• _DATA FOR THIS EXERCISE_

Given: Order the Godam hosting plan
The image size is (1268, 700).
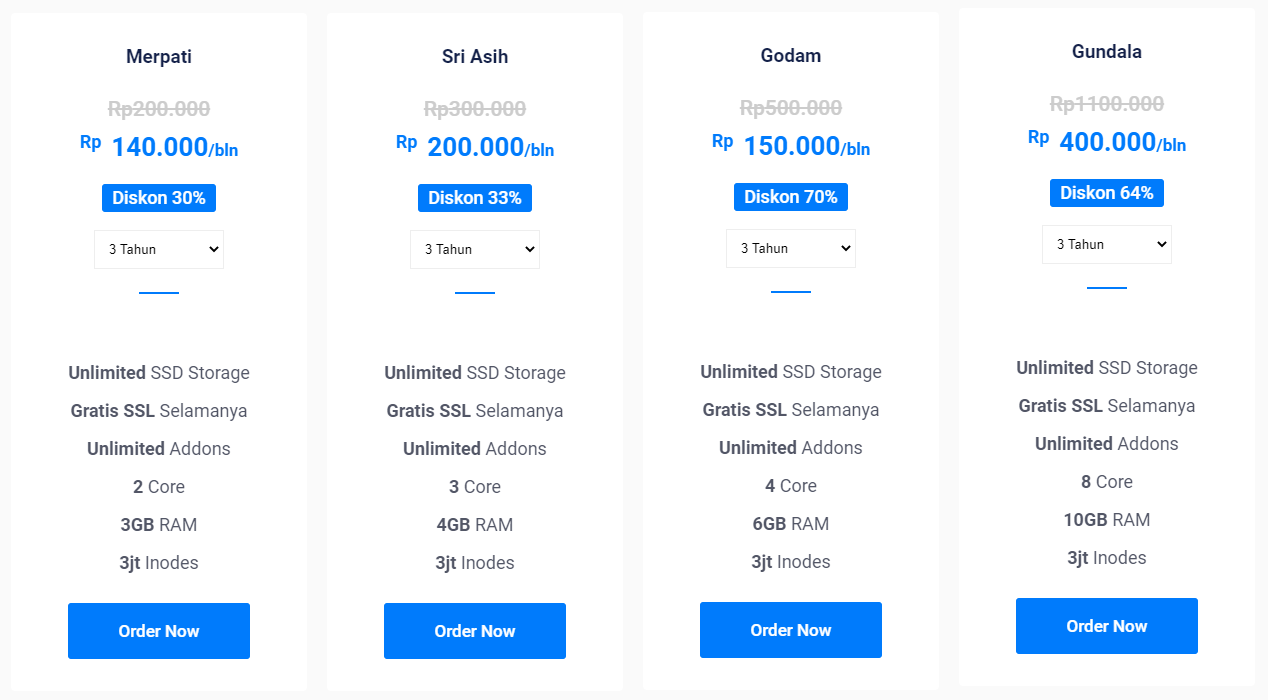Looking at the screenshot, I should pyautogui.click(x=791, y=630).
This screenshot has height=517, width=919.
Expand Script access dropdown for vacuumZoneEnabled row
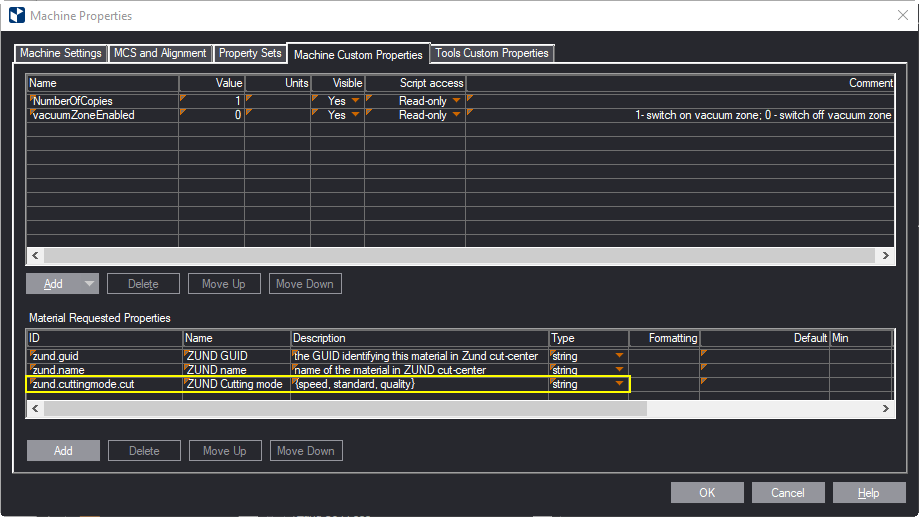point(457,115)
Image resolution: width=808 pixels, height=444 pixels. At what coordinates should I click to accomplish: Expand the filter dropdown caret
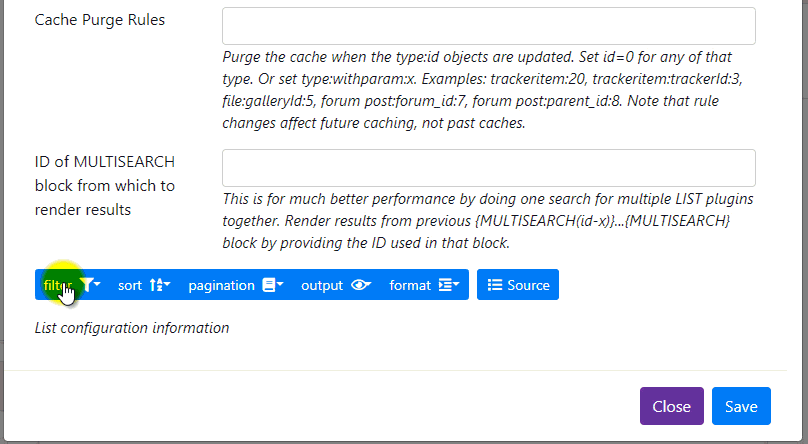(x=97, y=284)
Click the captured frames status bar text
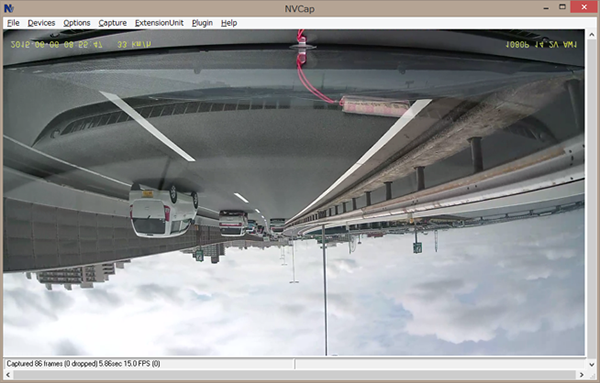The height and width of the screenshot is (383, 600). pos(83,364)
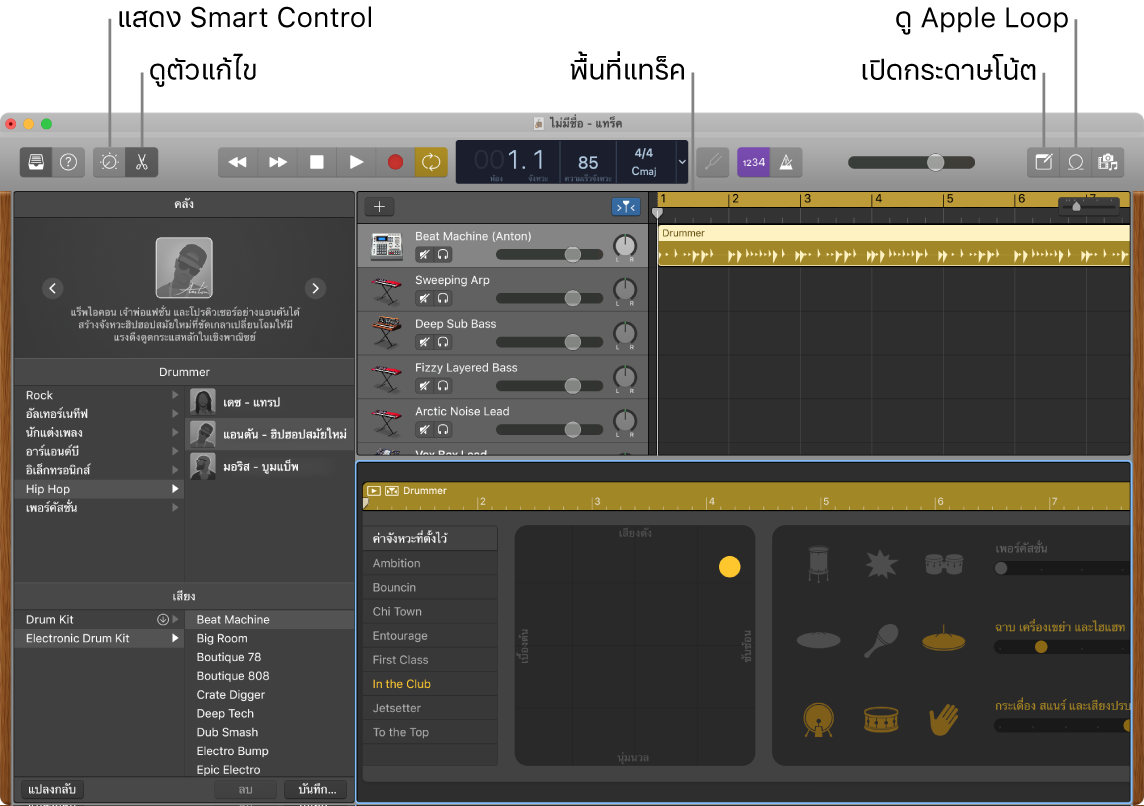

• _WHAT NEEDS TO BE DONE_
Word for word, copy all the entries above, but with no pictures.

• _WRITTEN ANSWER_
Given: Order the Godam hosting plan
The image size is (1268, 700).
Looking at the screenshot, I should pyautogui.click(x=791, y=630).
This screenshot has height=517, width=919.
Expand Script access dropdown for vacuumZoneEnabled row
point(457,115)
Image resolution: width=808 pixels, height=444 pixels. At what coordinates should I click to accomplish: Expand the filter dropdown caret
(x=97, y=284)
Click the captured frames status bar text
The height and width of the screenshot is (383, 600). pos(83,364)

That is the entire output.